Plas y Brenin venti anni dopo.
Il ricordo di Casarotto ancora vivo nella memoria dei locals.
Verso la metà degli anni ’90 a mi capitò di vivere la medesima
esperienza britannica vissuta da Casarotto.
Per meriti giornalistici e non certo alpinistici venni invitato dal
B.M.C. a Plas y Brenin per un meeting di arrampicata. Anche in questo
caso gli inglesi volevano, attraverso la testimonianza di giornalisti
provenienti da diverse parti del mondo, diffondere il verbo del “clean
climbing”, cioè dell’arrampicata libera senza l’uso di protezioni fisse.
Questo in realtà lo scoprii una volta messo piede in Galles. Per
fortuna! Se l’avessi saputo prima, forse per timore non avrei
partecipato e mi sarei perso un’esperienza alpinisticamente
traumatizzante, questo è certo, ma nuova, diversa, formativa.
E tutto
sommato pure divertente. Rispetto a Casarotto ero più preparato
psicologicamente, non foss’altro perché avevo già letto il racconto di
Gianni Battimelli ed alcuni interessanti articoli sui climbers inglesi
scritti da Franco Perlotto.
Ad attendere il gruppo più eterogeneo di scalatori di cui avessi mai
fatto parte ci fu, anche in quel caso come nel ’75, la crema del mondo
dell’arrampicata inglese.
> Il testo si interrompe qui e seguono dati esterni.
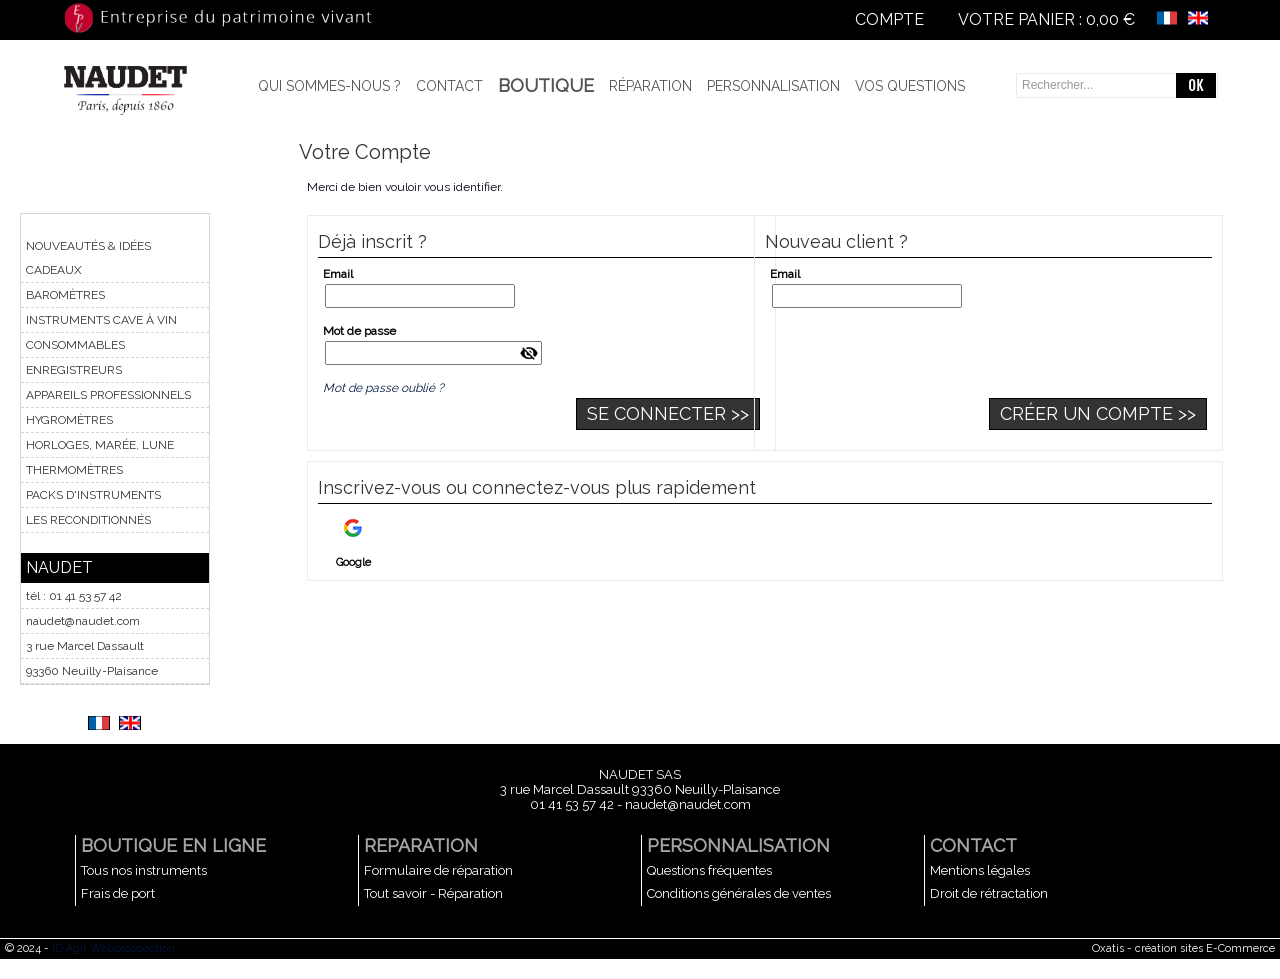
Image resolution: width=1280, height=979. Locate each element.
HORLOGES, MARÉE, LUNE (100, 445)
Mancavano purtroppo Pete Boardman e Joe Tasker,
morti nel 1982 sull’Everest e così pure Pete Livesey, da tempo lontano
dalle pareti. Al loro posto c’erano i nuovi campioni dell’arrampicata,
più orientati verso le “short walls” che verso l’alpinismo. Ma c’erano
anche molti esponenti della vecchia guardia che ricordavano
quell’italiano che vent’anni prima si era legato alla loro corda con ai
piedi un paio di EB comprate nel negozio di Joe Brown.
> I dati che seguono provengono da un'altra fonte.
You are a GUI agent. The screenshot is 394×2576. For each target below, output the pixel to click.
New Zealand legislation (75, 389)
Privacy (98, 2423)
Per me fu un privilegio toccare quegli appigli, sul Cenotaph Corner a
LLanberry Pass, sui pungenti quarzi dello Snowdown e sulle
impressionanti scogliere di Goghart, dove aveva appoggiato i suoi
polpastrelli Renato Casarotto.
Nota della redazione. Il commento è apparso, come articolo, sul Giornale di Vicenza ed è pubblicato per gentile concessione della Redazione dello stesso giornale e dell'autore Eugenio Cipriani.